Was macht ein Schauspieler, wenn er selbst mal bestimmen will? Wenn die Nase voll davon hat, einzig als Projektionsfläche für die Fantasie anderer zu dienen? Dann versucht er sich als Regisseur. Ryan Gosling hat sich diesen Wunsch erfüllt, das Resultat war nun in Cannes zu sehen.
Und um seinen Ambitionen als Alleskönner noch ein bisschen Nachdruck zu verleihen, sieht man ihn im Katalog des Festivals mit Kamera in der Hand. «Lost River» ist Goslings erster Film als Regisseur und auch noch das Drehbuch dazu schrieb der Schauspieler selbst.
Ryan Gosling: durchgeknallt, makaber, überzeichnet
Gosling inszeniert vor dem Hintergrund der Finanz- und Immobilienkrise das Drama einer Kleinfamilie in einer nahezu verlassenen Stadt. Dabei beweist der Mittdreissiger ein Gespür für das Durchgeknallte, das Makabere und die Überzeichnung.
Doch Gosling ist zu verliebt in sein bizarres Setting, das er zwar kraftvoll in Szene setzt, in dem man sich aber kaum zurecht findet und daher bald das Interesse verliert. Vielleicht herrschte mehr Klarheit, wäre Gosling unter eigener Regie auch selbst vor die Kamera getreten? Der Schauspieler Gosling hätte den Film von Regisseur Gosling vielleicht retten können.

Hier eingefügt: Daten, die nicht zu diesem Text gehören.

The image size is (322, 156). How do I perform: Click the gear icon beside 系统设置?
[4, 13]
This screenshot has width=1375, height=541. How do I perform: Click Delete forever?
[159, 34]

Angesichts dieses Urteils könnte man darauf verfallen, ein Plädoyer gegen Grenzgänger der Arbeitswelt zu halten: «Schuster, bleib bei deinen Leisten». Wären da nicht noch andere Beispiele für die Personalunion von Regisseur und Schauspieler.
Mathieu Amalric: raffiniert montiert
Zum Beispiel Mathieu Amalric, der unter eigener Regie zur Höchstform aufläuft. Das hatte er bereits in «Tournée» bewiesen und nun auch in seinem neuen Film «La Chambre bleue». Schon formal setzt Amalric Zeichen: Mit dem beinahe quadratischen 4:3-Bildformat setzt er sich selbst in eine Box, beengt wie in einer Gefängniszelle. Auf den Knast läuft die Kriminalgeschichte dann auch hinaus. Sie basiert auf dem gleichnamigen Roman von George Simenon aus dem Jahr 1963.
Wer das Opfer ist und welche Tat genau begangen wurde, erfahren wir allerdings erst eine Stunde nach Filmbeginn. Dabei begleiten wir Amalric als tatverdächtigen Julian vom ersten Moment an. In «La Chambre bleue» wird nicht chronologisch erzählt, stattdessen raffiniert montiert. Der Tathergang muss vom Zuschauer rekonstruiert, Beweise müssen studiert und Zusammenhänge hergestellt werden. Es geht um eine klandestine Liebesbeziehung zwischen zwei Verheirateten und ein daraus resultierendes Verbrechen. Als Schuldige kommen alle in Frage oder auch niemand, und keiner sagt die Wahrheit. Das ist äusserst spannendes und durch das Miträtseln unterhaltsames, geradezu interaktives Kino.
Tommy Lee Jones: tolles Kostüm, toller Blick
Selbst Regie führen – und sich selbst dann auch einiges als Schauspieler abverlangen – das kann auch Tommy Lee Jones, wie er in seiner zweiten Regiearbeit zeigt. «Homesman» wettstreitet in Cannes um die goldene Palme. Zum Beispiel wie Jones in Cowboy-Unterwäsche und mit russverschmiertem Gesicht gefesselt auf einem Pferd sitzt, unter einem Baum mit Strick um den Hals und auf den Langmut des Gauls hofft. Allein schon das Kostüm ist toll – und dann dieser Blick!
Es kann Vorteile haben, wenn der Regisseur den Schauspieler besonders gut kennt. Die Doppelrolle kam Cannes in diesem Jahr zwei Mal zu Gute.